Ihr dürft ihren Körpern ein Haus geben, aber nicht ihren Seelen denn ihre Seelen wohnen im Haus von morgen das ihr nicht besuchen könnt - nicht einmal in euren Träumen.
Ihr dürft euch bemühen wie sie zu sein aber versucht nicht sie euch ähnlich zu machen.
Denn das Leben läuft nicht rückwärts, noch verweilt es im Gestern.
Ihr seid die Bogen, von denen eure Kinder als lebende Pfeile ausgeschickt werden.
Der Schütze sieht das Ziel auf dem Pfad der Unendlichkeit und er spannt euch mit Seiner Macht damit seine Pfeile schnell und weit fliegen.
Laßt euren Bogen von der Hand des Schützen auf Freude gerichtet sein;
Denn so wie er den Pfeil liebt der fliegt, so liebt er auch den Bogen der fest ist."
Khalil Gibran, arabischer Dichter, 1883-1931GENAU SO sehe ich das. Für mich war meine Mandy wie mein Kind und als sie uns verließ, war das für mich annähernd genauso schlimm..... Meine Tochter ist schwer krank und ich beschäftige mich zwangsläufig viel mit dem Tod und was dann wohl kommen mag....
Ich glaube FEST an ein Wiedersehen und all meine Erfahrungswerte diesbezüglich sprechen auch dafür.
Also hab keine Angst, dass dies ein Abschied für immer war. Ihr werdet Euch wiedersehen! Davon bin ich fest überzeugt.
Das Leben mit einem neuen Hund ist anders. Aber ich erwarte nicht, dass Emily den Platz von Mandy einnimmt. Mandy war Mandy und Emily ist Emily. Zwei völlig unterschiedliche Wesen. Manchmal denke ich daran, wie es wohl gewesen wäre, wenn Mandy Emily kennen gelernt hätte. Emily ist sehr stürmisch

Wahrscheinlich hätte Mandy es wie immer gemacht: Sich auf den Rücken gelegt und sich abknabbern lassen....

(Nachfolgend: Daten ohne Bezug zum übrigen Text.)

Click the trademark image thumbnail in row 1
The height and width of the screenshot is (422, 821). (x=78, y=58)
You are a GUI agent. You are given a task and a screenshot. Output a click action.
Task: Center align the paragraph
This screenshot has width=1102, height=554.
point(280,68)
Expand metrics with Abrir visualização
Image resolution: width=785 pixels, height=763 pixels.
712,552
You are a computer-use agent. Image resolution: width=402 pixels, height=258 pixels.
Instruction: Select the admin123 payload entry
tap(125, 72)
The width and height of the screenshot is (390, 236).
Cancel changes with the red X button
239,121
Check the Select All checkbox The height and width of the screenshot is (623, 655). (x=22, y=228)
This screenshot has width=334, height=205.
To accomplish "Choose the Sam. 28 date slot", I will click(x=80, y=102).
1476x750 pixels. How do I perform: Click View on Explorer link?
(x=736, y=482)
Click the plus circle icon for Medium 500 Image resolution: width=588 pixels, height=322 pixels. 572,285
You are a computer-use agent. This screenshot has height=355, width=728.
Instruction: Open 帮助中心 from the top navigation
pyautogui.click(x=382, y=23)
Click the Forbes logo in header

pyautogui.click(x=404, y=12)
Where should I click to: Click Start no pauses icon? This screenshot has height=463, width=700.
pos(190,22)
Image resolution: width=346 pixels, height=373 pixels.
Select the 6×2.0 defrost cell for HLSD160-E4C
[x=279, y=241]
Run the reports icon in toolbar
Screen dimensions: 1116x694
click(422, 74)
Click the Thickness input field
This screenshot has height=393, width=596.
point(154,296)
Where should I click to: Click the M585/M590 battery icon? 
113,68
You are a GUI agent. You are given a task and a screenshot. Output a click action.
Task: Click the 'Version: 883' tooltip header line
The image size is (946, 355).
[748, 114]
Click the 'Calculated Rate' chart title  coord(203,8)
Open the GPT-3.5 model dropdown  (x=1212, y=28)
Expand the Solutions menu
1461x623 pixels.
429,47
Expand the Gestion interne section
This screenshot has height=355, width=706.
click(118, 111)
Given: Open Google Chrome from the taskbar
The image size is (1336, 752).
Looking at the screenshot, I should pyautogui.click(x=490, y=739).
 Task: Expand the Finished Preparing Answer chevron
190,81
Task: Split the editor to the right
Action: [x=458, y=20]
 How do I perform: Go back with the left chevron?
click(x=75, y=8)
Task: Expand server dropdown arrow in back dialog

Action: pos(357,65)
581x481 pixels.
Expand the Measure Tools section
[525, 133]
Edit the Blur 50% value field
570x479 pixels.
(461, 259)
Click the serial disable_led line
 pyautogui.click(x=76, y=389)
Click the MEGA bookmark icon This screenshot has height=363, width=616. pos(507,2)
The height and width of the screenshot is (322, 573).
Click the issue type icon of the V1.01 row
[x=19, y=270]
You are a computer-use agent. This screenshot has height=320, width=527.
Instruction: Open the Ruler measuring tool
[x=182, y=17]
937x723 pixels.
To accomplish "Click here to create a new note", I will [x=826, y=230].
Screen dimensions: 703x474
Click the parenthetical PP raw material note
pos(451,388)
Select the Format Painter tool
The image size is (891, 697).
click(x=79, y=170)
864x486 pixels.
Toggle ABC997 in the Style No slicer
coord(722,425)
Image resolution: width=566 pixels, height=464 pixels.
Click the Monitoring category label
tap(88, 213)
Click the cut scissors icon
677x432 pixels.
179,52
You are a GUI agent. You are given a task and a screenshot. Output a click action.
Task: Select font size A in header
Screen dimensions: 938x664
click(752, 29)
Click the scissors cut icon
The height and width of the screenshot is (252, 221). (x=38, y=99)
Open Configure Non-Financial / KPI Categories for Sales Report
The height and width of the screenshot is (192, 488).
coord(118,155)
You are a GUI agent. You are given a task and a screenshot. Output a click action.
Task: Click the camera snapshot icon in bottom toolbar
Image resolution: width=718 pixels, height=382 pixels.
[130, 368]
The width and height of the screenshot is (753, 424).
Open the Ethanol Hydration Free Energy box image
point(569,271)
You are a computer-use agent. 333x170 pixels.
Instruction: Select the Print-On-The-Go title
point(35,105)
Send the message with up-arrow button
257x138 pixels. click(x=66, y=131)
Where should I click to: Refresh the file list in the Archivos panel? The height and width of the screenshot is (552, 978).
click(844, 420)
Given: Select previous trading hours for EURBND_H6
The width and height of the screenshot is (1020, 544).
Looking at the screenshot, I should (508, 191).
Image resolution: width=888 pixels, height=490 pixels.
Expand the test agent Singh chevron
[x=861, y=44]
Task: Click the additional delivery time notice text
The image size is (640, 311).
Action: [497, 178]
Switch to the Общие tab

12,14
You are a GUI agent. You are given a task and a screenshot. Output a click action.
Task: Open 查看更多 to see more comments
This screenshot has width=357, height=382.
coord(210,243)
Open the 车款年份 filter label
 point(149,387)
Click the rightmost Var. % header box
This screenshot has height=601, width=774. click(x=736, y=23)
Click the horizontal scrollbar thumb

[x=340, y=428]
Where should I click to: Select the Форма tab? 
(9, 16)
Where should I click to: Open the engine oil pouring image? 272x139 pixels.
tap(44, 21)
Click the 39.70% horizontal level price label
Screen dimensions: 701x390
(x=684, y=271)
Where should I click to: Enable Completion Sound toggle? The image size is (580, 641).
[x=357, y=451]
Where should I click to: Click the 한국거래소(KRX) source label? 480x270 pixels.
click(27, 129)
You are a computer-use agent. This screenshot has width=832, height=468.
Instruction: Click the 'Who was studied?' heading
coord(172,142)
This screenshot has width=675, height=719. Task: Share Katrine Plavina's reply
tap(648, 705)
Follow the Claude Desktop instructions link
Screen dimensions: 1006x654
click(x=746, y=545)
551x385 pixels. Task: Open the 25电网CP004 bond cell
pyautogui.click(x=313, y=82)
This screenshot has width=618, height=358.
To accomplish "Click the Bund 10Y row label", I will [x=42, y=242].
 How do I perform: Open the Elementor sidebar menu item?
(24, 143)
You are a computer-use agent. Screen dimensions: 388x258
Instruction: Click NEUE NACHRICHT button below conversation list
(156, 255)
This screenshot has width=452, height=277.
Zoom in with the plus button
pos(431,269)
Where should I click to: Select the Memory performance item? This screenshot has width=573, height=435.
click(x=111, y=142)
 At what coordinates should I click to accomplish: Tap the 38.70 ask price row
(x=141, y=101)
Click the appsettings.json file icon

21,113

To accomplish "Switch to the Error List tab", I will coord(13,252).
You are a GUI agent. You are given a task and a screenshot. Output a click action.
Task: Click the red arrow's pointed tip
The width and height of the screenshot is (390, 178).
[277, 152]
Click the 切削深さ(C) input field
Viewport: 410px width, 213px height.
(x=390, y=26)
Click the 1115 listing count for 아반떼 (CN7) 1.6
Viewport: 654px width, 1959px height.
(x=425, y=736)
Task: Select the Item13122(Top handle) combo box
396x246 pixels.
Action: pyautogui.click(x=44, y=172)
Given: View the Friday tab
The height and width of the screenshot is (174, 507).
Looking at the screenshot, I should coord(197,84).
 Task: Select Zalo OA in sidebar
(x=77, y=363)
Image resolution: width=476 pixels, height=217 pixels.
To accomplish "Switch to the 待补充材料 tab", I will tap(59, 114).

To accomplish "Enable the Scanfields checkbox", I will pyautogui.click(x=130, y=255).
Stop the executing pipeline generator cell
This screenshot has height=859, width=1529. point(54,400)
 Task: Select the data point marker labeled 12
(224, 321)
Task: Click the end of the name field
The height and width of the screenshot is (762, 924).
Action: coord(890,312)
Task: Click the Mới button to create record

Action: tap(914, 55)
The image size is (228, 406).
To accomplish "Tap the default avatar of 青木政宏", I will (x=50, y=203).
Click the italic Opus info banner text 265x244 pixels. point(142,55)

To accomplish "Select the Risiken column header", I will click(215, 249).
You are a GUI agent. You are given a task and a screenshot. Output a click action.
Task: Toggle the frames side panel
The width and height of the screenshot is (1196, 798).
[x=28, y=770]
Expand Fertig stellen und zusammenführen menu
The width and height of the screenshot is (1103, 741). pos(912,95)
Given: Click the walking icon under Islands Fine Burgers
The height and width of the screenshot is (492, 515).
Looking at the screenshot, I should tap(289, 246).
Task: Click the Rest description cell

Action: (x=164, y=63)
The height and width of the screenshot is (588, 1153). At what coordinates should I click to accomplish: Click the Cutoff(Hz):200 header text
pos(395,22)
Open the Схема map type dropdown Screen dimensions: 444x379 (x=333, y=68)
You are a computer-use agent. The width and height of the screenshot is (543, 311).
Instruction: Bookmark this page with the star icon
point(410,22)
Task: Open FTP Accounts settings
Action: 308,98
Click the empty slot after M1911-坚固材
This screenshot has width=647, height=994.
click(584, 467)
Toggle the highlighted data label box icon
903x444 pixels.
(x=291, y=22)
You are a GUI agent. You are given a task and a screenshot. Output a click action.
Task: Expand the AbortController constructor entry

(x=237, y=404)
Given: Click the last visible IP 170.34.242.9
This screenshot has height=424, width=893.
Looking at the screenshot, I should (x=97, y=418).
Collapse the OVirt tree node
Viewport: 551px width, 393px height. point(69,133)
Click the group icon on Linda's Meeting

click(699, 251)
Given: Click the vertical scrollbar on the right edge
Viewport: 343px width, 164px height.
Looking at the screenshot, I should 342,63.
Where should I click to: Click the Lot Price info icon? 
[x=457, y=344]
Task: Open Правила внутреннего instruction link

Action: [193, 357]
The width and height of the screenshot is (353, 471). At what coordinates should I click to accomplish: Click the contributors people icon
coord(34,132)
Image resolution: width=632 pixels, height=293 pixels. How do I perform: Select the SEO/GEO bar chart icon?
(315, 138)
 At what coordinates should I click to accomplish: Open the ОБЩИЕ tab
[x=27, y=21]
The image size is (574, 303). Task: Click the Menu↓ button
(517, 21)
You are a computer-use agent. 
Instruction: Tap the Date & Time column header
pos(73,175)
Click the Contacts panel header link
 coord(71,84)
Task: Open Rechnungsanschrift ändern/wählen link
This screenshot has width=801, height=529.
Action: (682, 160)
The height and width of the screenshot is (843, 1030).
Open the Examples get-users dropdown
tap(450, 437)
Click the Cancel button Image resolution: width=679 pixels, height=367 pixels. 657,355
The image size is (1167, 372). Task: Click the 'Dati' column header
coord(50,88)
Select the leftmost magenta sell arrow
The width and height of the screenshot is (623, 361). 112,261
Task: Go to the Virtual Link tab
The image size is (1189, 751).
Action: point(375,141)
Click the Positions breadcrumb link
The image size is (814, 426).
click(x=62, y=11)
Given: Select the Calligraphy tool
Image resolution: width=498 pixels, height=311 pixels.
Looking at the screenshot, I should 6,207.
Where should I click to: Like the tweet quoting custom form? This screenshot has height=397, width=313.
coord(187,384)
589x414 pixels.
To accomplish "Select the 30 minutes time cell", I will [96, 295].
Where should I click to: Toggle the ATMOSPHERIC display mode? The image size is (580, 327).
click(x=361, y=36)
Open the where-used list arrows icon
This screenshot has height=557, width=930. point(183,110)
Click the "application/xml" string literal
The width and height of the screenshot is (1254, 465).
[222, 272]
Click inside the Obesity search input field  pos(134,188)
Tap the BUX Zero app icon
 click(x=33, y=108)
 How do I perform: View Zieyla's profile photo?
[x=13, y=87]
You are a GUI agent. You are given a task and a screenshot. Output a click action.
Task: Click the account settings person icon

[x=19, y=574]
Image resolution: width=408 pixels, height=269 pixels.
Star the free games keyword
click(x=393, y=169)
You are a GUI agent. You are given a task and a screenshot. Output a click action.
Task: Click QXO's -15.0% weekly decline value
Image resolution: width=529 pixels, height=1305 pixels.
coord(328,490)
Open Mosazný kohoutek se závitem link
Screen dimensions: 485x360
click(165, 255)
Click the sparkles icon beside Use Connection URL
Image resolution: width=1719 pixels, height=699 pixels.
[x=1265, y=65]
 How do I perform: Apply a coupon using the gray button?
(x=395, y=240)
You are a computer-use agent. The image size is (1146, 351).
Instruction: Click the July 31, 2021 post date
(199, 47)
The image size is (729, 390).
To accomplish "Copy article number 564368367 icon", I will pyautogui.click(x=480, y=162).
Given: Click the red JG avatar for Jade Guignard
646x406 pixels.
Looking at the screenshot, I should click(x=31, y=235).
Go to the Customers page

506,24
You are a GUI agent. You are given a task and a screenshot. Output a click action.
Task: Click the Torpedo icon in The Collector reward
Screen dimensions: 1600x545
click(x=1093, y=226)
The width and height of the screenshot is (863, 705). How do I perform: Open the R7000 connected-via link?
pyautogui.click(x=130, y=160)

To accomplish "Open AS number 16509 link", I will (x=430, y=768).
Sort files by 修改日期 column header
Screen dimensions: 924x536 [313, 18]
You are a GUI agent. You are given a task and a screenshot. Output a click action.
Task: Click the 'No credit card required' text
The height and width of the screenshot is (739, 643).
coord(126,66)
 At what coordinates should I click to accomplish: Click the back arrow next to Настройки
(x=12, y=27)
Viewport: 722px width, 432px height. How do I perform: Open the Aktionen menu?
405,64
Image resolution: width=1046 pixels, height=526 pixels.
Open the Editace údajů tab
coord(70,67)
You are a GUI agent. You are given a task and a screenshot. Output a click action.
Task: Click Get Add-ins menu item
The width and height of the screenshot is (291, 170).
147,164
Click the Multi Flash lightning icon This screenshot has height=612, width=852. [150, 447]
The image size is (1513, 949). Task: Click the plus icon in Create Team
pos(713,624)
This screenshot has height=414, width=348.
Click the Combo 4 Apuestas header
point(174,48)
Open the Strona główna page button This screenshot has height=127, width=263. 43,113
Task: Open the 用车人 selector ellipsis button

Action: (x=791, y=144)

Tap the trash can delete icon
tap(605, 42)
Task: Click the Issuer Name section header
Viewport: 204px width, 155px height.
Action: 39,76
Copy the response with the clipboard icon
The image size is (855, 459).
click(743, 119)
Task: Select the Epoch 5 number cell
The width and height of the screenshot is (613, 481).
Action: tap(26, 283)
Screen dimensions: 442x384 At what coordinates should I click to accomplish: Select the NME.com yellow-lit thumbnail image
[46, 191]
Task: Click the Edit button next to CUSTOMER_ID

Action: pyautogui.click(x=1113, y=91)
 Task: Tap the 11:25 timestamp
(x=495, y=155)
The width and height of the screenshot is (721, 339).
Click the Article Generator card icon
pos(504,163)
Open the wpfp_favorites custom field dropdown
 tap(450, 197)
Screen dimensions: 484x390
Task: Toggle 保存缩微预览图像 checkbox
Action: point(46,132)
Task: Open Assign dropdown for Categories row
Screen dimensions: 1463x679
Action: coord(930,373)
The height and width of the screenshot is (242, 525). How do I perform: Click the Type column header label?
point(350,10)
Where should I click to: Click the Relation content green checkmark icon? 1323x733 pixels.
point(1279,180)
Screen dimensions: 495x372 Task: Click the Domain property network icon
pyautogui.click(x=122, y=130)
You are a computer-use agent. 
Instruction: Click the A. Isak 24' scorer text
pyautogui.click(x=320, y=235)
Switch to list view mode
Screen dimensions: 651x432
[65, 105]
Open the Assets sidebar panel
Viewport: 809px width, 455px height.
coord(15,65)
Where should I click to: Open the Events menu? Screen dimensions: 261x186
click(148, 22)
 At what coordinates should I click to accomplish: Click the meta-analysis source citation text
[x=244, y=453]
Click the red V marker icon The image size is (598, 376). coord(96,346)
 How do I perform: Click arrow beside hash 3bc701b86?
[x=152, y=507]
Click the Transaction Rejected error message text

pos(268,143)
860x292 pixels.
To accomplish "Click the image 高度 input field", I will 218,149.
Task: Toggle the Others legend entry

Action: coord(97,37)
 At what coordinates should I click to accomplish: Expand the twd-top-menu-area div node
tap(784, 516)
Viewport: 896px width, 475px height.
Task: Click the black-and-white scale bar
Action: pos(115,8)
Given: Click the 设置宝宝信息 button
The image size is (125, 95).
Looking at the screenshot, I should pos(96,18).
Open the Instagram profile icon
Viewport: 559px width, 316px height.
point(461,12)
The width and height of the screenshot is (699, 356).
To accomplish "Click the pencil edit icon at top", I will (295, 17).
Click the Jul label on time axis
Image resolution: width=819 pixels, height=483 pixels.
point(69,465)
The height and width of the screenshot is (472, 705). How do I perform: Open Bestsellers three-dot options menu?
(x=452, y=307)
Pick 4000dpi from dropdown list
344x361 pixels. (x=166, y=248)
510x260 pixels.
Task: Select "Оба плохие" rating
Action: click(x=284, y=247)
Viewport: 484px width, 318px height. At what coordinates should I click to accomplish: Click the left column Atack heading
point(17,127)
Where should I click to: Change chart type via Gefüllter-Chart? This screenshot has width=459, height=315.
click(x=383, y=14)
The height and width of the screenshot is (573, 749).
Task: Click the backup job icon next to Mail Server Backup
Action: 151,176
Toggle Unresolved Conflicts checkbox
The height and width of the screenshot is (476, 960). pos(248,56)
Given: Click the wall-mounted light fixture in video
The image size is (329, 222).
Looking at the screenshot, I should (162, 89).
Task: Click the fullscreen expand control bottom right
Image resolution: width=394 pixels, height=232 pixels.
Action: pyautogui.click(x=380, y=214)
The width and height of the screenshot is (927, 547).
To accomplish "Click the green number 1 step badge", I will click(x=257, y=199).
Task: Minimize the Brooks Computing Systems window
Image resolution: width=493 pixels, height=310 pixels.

Da ich selbstbewusst genug bin sagen zu können, dass ich einem Hund ein artgerechtes und liebenswertes zuhause bieten kann habe ich für mich beschlossen während meinem Erdendasein soviele Tiere wie ich nur kann glücklich zu machen. Zumindest diesen Wesen bleibt ein elendiges Leben hinter Gittern oder in schlechten Verhältnissen erspart....
Derzeit beherberge ich zwei Katzen - die niemand mehr wollte, Fische - die man "ins Klo spülen" wollte und eben Emily, die ICH unbedingt haben wollte. So lange ich diesen kleinen Mäusen ein artgerechtes Leben bieten kann werde ich auch weiterhin Tieren in Not ein zuhause gewähren.